WHAT YOU SHOULD DO
Read the text on glycerol and triacetin, then mark each statement below yes or no according to whether the text agrees, quoting the exact words that decide it. (a) Glycerol is described as very thick and slow-flowing. (b) Triacetin keeps the alcohol groups found in glycerol. (c) Glycerol has more dispersion forces than triacetin.

PASSAGE TO READ
= = =

Why does glycerol have a higher normal boiling than triacetin, #HC{OC(=O)CH_3}_3#, even though the latter molecule has a higher molecular mass?

1 Answer
Nov 24, 2016

Answer:

What intermolecular force exists in the triol, #"glycerol"#, that does not exist in the ester?

Explanation:

The answer is #"hydrogen bonding"#. #"Glycerol"#, #H_2C(OH)CH(OH)CH_2(OH)# is extremely viscous, and is quite involatile, #"b.p = 290"^@C#. Clearly, the degree of intermolecular force, i.e. the force BETWEEN molecules, is substantial. And that intermolecular force is likely hydrogen-bonding, which is also repsonsible for the elevated boiling points of #OH_2#, #NH_3#, and #HF#, much smaller molecules, but also where hydrogen-bonding operates decisively.

On the other hand, its triester with 3 equiv acetic acid (which I think is commonly called #"triacetin"#), removes this intermolecular force by eliminating the alcoholic function. The result?

The normal boiling point of triacetin is #"b.p = 259 "^@C#, substantially lower than glycerol, even though glycerol has LESS dispersion forces in that it is a smaller molecule. Hydrogen bonding WINS as an intermolecular force.

= = =

GIVEN DATA
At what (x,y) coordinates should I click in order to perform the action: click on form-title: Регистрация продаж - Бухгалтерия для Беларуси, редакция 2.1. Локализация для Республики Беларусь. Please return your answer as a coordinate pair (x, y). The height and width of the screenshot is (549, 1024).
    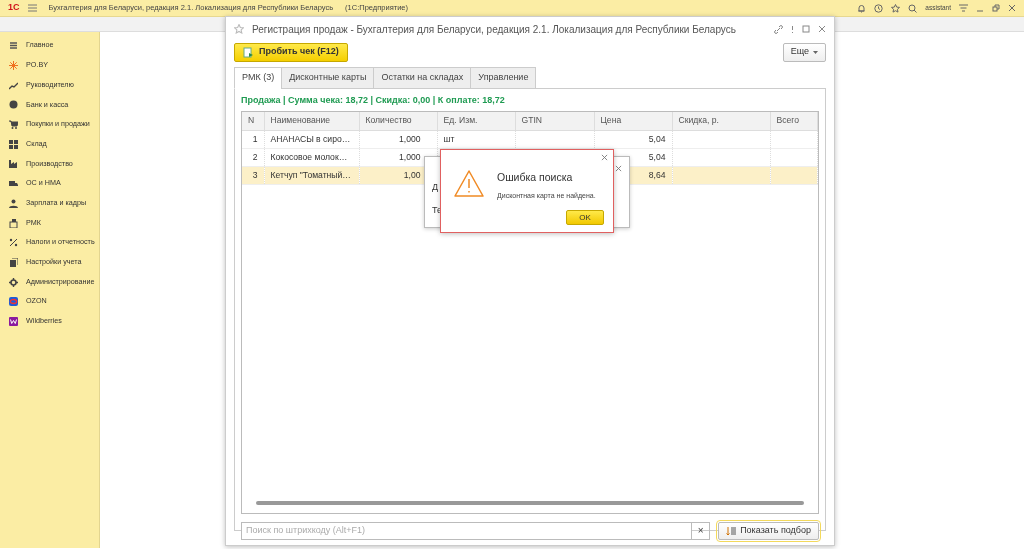
    Looking at the image, I should click on (494, 30).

= = =

TASK RESPONSE
(a) Yes: "extremely viscous"
(b) No: "removes this intermolecular force by eliminating the alcoholic function"
(c) No: "glycerol has LESS dispersion forces in that it is a smaller molecule"